(Stored data)
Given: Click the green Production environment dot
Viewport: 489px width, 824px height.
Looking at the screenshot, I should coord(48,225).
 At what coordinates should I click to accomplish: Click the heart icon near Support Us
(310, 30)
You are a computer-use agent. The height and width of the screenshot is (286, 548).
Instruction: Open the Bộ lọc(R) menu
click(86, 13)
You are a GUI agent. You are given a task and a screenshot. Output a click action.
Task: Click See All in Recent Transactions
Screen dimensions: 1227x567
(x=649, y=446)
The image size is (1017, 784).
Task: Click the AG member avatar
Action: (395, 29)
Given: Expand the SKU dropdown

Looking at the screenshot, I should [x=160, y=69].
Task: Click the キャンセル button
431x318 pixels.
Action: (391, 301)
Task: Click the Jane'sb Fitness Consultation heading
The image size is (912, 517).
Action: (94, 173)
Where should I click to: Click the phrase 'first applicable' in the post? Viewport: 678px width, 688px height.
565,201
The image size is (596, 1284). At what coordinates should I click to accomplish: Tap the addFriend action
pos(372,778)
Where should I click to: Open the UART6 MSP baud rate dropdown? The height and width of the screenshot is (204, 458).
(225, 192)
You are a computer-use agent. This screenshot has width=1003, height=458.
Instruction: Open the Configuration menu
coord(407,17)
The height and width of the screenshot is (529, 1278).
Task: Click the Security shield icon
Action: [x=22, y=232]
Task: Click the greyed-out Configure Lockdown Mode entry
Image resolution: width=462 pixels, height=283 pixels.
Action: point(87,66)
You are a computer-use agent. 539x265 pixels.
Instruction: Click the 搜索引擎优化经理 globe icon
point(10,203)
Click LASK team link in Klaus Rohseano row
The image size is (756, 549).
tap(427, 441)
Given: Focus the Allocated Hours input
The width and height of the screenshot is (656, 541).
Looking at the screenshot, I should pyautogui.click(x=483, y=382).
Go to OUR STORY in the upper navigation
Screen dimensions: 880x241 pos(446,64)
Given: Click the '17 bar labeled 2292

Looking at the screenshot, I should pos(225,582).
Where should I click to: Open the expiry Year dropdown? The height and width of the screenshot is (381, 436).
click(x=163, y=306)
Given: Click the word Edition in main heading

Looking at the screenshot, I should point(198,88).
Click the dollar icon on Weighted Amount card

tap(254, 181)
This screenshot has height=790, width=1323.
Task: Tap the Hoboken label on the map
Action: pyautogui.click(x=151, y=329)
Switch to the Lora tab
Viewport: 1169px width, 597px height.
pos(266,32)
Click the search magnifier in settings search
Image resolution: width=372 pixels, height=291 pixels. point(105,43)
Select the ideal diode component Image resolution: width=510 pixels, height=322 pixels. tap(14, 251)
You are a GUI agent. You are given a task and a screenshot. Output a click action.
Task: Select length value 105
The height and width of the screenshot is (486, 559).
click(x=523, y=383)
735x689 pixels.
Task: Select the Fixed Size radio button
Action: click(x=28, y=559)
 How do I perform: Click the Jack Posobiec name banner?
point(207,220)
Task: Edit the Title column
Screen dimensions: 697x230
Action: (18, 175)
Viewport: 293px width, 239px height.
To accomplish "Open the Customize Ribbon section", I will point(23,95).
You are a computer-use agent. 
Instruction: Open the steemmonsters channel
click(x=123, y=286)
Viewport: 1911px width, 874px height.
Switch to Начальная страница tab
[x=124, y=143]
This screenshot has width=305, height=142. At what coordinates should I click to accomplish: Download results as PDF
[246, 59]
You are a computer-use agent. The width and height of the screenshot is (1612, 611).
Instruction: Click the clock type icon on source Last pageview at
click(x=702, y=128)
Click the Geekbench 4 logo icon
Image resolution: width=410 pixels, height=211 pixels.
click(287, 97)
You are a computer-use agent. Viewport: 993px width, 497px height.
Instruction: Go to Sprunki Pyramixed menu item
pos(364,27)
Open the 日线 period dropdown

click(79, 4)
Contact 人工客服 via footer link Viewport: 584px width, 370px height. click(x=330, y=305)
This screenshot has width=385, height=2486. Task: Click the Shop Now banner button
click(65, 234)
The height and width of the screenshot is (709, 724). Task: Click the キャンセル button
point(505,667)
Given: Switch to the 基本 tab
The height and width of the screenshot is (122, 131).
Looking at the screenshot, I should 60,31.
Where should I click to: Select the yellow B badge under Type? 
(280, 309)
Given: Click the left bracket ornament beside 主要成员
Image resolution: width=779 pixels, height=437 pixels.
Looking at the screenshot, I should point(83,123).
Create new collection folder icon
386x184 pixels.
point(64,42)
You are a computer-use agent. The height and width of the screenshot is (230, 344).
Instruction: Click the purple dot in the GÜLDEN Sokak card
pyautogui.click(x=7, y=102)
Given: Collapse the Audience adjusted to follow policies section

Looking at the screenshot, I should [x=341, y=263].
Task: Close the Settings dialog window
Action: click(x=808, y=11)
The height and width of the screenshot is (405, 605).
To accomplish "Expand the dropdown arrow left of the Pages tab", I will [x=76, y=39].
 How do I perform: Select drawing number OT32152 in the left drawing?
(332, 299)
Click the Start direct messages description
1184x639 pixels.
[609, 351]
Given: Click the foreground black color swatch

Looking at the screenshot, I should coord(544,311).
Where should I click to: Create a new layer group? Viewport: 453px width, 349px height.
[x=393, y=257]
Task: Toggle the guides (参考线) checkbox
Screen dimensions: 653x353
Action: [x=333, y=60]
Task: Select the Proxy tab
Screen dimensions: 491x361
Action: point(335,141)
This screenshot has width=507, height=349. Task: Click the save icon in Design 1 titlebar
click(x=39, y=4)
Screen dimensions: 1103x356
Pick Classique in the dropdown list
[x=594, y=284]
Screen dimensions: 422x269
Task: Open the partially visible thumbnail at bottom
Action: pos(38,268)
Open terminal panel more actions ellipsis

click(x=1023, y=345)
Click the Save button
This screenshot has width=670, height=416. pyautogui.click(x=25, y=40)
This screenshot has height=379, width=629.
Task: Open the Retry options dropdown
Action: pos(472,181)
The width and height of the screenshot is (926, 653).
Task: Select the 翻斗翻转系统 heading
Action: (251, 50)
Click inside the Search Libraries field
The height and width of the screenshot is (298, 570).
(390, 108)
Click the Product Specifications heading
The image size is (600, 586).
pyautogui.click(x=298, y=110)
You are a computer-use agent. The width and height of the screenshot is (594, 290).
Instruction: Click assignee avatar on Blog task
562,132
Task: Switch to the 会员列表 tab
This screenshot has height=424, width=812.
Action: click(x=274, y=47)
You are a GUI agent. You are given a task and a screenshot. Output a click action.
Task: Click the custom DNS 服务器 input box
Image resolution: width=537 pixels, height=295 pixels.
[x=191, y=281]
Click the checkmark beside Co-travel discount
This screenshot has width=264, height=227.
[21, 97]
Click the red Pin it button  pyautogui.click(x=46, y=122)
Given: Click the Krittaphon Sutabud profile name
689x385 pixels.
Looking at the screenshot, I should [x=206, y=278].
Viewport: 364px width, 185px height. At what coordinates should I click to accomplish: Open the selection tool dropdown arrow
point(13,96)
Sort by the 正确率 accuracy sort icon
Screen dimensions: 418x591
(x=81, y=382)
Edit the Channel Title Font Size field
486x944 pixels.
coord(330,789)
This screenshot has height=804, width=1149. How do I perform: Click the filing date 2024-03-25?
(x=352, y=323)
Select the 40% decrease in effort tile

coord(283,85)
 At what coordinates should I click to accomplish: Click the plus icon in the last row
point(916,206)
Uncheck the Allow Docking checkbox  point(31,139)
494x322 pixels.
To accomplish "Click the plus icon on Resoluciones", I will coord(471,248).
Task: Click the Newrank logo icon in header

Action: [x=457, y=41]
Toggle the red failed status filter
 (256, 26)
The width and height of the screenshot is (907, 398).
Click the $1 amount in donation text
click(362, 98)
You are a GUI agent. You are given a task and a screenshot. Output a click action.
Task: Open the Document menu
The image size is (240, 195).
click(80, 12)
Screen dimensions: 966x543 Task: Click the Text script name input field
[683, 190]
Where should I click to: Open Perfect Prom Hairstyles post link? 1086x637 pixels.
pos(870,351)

Required action
Look through the entries above, find each line containing "will", and copy it.

Finished task
To accomplish "Open the Customize Ribbon section", I will point(23,95).
To accomplish "Expand the dropdown arrow left of the Pages tab", I will [x=76, y=39].
To accomplish "Click the plus icon on Resoluciones", I will coord(471,248).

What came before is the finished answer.